CAI International, Inc. (CAI), one of the world's leading transportation finance and logistics companies, announced that it has entered into a new $100 million term line of credit on rail car assets from a syndicate of banks. The facility provides for up to $100 million of financing of railcars at a 100% advance rate on the net book value of the assets pledged. Upon being drawn, the facility has a term of five years. At closing, $50 million of the facility was drawn at a fixed interest rate of 3.63%. The facility amortizes monthly to a final maturity representing 72% of the initial drawn amount.

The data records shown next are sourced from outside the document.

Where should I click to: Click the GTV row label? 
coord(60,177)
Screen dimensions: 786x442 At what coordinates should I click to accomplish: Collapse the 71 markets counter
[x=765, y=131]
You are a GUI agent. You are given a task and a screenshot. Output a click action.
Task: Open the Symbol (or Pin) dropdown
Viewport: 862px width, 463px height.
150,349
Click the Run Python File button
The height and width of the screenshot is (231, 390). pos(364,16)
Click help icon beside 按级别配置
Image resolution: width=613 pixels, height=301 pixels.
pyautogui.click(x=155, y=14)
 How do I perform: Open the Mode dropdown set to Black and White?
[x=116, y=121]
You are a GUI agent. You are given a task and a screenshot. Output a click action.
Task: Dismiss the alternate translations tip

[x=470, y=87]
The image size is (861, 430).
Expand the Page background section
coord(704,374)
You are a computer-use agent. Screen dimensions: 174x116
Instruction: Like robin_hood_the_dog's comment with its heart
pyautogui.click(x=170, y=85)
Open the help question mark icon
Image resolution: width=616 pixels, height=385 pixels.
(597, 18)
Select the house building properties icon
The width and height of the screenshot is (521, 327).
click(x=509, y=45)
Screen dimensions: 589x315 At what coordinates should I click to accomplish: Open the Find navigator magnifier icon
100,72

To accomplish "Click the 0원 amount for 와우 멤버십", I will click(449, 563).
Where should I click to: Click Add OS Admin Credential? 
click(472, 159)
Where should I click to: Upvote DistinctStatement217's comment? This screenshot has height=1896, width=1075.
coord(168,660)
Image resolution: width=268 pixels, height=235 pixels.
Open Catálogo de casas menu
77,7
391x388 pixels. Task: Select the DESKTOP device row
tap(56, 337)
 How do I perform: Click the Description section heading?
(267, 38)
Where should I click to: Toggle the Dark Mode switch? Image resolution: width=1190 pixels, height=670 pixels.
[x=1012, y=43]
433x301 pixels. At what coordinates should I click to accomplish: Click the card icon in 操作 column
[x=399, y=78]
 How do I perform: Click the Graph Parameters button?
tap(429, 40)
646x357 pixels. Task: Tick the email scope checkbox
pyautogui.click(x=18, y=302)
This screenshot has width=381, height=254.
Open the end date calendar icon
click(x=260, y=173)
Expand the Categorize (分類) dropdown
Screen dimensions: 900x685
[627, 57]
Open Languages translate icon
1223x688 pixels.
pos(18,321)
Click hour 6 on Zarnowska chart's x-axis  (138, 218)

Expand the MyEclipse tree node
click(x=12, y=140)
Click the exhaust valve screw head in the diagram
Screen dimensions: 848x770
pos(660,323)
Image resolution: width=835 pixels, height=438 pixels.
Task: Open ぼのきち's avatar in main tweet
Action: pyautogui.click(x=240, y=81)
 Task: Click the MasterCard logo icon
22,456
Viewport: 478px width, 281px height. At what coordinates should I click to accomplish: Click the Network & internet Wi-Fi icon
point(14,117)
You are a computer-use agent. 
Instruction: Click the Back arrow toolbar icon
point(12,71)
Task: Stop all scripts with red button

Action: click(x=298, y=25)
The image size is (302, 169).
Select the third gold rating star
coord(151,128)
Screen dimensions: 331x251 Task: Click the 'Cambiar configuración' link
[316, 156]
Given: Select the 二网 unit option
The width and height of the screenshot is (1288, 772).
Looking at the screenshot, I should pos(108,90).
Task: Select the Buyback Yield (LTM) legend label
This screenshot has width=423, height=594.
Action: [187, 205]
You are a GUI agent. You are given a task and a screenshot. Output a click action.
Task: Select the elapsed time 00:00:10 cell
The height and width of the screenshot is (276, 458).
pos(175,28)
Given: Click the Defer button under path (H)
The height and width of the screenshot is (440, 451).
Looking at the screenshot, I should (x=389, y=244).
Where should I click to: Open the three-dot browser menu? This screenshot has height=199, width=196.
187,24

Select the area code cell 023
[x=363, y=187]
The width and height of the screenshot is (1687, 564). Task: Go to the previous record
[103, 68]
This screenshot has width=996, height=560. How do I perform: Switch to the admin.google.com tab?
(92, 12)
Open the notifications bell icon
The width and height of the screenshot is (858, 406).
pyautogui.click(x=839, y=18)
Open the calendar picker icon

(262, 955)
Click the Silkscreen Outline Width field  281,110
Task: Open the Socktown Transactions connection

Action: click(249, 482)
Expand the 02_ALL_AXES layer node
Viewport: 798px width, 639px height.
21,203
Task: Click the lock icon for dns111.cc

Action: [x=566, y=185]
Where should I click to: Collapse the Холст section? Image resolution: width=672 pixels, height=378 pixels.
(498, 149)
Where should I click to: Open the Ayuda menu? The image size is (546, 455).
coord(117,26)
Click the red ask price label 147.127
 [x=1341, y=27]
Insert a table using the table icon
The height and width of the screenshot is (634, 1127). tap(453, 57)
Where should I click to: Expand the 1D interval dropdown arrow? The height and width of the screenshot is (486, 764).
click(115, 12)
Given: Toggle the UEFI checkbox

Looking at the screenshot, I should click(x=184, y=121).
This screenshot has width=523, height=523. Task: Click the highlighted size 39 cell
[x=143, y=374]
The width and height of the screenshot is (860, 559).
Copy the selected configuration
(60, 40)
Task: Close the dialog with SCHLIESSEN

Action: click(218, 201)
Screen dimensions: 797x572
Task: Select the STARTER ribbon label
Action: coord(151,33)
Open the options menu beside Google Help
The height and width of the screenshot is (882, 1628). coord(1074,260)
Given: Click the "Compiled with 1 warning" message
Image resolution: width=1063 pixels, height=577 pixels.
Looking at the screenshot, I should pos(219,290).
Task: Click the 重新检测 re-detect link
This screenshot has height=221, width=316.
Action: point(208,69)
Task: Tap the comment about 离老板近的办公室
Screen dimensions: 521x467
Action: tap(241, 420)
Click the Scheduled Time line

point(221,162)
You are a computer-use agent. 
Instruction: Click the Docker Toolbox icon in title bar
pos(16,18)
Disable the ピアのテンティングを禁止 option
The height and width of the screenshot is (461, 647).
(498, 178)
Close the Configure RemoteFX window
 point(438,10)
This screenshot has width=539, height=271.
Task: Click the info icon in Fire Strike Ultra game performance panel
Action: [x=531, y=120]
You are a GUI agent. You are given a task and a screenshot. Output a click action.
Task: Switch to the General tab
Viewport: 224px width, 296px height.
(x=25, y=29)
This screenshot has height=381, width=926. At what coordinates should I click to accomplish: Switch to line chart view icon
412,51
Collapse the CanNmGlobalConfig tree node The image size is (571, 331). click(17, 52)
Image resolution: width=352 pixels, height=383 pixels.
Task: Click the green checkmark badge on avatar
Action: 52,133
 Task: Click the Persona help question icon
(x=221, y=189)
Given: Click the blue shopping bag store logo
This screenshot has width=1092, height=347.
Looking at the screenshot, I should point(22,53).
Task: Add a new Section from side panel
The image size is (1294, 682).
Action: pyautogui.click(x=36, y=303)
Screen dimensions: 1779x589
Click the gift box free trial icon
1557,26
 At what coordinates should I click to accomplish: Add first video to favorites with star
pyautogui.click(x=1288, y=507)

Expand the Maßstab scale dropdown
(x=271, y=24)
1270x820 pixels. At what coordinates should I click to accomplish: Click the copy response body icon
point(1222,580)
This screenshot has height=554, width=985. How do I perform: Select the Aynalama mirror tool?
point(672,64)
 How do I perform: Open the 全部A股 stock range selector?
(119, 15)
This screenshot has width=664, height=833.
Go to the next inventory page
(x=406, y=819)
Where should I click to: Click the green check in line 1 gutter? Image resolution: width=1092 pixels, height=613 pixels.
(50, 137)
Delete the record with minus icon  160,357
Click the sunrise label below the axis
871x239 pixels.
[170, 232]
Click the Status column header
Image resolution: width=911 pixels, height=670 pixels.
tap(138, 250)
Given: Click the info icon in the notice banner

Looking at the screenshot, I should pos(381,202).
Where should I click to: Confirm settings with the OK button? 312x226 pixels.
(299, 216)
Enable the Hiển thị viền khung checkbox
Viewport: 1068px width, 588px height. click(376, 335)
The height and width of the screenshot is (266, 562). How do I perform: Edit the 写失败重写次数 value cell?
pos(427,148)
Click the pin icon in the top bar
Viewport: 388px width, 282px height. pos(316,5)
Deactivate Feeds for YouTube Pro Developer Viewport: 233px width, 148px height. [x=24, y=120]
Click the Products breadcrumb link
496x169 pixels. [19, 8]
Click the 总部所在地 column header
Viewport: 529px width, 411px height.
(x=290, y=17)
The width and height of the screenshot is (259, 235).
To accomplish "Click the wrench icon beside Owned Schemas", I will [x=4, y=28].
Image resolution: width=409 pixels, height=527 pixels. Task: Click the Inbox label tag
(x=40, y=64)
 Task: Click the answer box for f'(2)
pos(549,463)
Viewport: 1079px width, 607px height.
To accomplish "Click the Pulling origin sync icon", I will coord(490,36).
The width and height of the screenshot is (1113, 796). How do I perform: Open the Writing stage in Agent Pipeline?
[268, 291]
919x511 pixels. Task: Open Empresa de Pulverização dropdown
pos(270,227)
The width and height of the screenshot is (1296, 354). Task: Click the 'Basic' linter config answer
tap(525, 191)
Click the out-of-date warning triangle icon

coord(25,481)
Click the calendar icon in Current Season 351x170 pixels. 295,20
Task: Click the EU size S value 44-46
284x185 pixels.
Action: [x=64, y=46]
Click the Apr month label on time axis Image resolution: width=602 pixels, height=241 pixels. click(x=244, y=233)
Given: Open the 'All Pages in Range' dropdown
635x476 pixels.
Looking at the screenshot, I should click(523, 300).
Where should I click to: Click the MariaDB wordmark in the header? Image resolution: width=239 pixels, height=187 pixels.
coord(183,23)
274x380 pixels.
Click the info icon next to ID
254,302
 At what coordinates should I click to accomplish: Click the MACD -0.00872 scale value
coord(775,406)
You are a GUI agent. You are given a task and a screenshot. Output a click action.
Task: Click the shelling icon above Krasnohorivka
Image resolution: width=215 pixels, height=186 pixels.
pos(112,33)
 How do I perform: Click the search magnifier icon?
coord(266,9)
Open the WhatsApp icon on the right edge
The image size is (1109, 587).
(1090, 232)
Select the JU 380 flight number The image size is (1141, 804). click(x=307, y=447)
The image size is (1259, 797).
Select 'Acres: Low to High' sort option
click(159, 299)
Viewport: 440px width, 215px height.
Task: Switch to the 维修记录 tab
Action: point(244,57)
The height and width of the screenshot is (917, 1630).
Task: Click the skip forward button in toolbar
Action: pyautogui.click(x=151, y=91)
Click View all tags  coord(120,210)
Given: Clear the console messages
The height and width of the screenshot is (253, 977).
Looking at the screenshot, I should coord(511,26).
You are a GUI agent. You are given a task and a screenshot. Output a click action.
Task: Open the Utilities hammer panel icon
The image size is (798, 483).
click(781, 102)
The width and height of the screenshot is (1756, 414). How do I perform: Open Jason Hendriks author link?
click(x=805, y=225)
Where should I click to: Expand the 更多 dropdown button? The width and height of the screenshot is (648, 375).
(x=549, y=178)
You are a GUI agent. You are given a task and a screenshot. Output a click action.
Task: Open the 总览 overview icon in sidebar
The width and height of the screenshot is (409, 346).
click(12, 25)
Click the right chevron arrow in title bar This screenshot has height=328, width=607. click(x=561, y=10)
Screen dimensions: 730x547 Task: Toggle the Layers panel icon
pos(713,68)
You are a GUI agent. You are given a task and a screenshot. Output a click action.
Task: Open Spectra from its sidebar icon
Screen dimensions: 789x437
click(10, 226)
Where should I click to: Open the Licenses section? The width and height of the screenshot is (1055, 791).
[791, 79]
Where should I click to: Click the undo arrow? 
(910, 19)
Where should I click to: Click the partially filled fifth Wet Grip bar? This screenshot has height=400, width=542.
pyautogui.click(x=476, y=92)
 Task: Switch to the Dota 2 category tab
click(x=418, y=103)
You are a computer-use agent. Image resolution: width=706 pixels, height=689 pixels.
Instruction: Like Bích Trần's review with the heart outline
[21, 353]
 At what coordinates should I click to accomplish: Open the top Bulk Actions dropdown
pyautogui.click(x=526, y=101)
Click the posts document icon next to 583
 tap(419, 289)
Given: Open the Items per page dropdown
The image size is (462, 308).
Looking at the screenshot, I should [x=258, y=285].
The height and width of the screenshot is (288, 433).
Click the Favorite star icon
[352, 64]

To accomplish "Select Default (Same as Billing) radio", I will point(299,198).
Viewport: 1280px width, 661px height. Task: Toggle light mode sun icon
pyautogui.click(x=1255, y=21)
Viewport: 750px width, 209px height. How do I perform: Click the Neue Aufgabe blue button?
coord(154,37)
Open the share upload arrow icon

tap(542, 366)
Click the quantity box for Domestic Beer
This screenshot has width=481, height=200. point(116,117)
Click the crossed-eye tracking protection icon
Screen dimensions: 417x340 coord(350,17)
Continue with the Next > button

Victor Garcia, President and Chief Executive Officer of CAI, commented, "We are pleased to have received such strong credit support from our bank lenders on this facility. The facility is an attractive financing with a 100% advance rate on the value of our assets at a fixed interest rate. Both this transaction, and the $100 million term financing we completed in June 2016 on our container assets, were oversubscribed and we appreciate the strong support we continue to receive from the financing community. We have over $500 million of excess borrowing capacity on our main credit facilities that have 4 years remaining until maturity. As such, we believe we are well-positioned in terms of our access to capital. However, we will continue to look for attractive opportunities for financing as they present themselves."
CAI is one of the world's leading transportation finance and logistics companies. As of June 30, 2016, CAI operated a worldwide fleet of approximately 1.2 million CEUs of containers, and owned a fleet of 5,936 railcars that it leases within North America. CAI operates through 24 offices located in 13 countries including the United States.